### Anforderungen
Beantworte diese Fragen zum Textauszug:
(a) Wie viele Isländer sollen sich bei der EM in Frankreich aufhalten?
(b) Welche Karriere hat der Torwart zugunsten des Fußballs aufgegeben?
(c) Was ist der Co-Trainer eigentlich von Beruf?

### Ausgewählter Textauszug

________________________________________

Große Bereiche der Zuschauerränge waren in blau weiß gehalten. 30000 Isländer sollen sich angeblich in Frankreich bei der EM aufhalten. Das sind 10% der Bevölkerung Islands. Respekt. Da scheint ein regelrechter Boom ausgebrochen zu sein.
Meine Löwin und ich sind große Fans der Isländer. Der Torwart hat seine Karriere als Filmregisseur wegen drohenden Burnouts zugunsten des Fußballs aufgegeben. Ein anderer Spieler leidet unter ADS. Nur auf dem Platz ist er entspannt. Der Co-Trainer ist eigentlich Zahnarzt... Kurz und gut, hier stehen noch echte Kerle auf dem Platz, nicht solche Medienmuschis wie Ibrahimovic, Ronaldo oder Götze.

________________________________________

### Einträge aus einer Datenquelle

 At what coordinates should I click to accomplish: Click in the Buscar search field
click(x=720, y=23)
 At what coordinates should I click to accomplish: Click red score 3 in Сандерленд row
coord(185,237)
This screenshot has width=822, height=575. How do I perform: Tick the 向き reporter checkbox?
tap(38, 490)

________________________________________

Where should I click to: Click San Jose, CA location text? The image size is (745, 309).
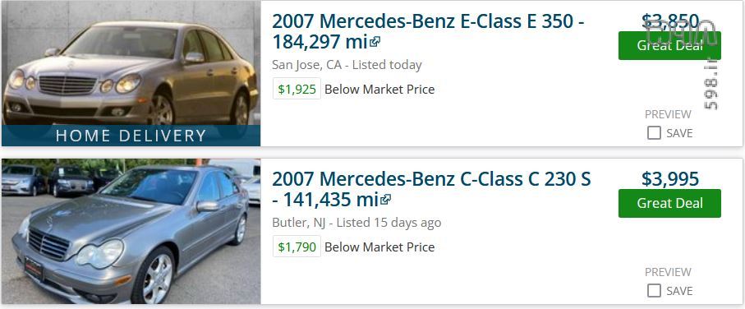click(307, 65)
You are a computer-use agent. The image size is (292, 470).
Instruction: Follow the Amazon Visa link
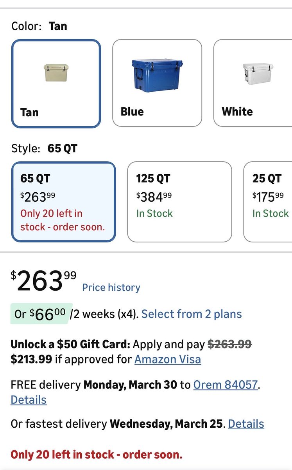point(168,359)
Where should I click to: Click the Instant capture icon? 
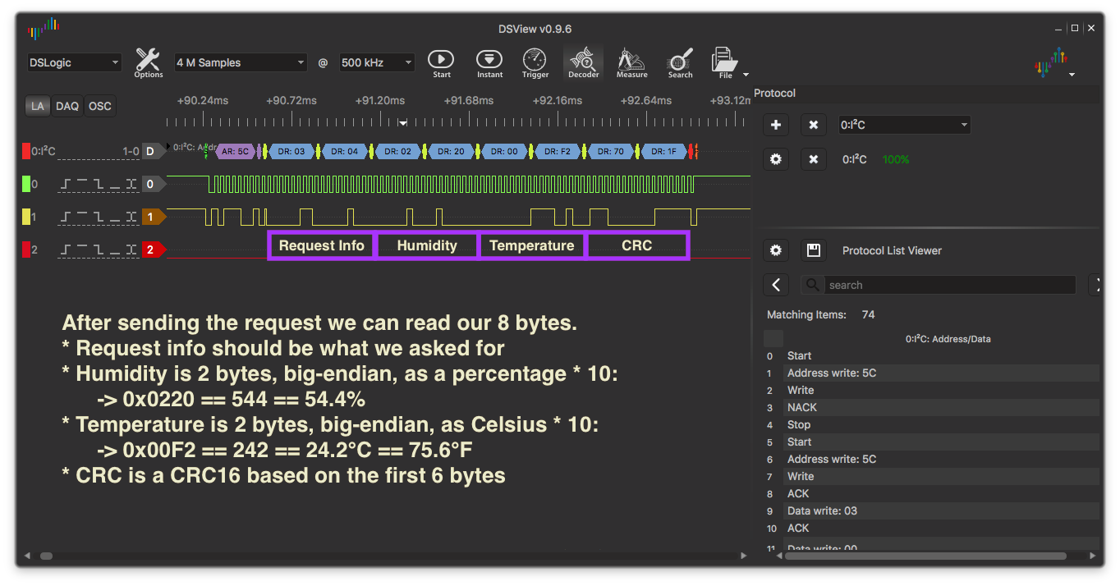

________________________________________

### Antwort zur Aufgabe
(a) 30000
(b) Seine Karriere als Filmregisseur
(c) Zahnarzt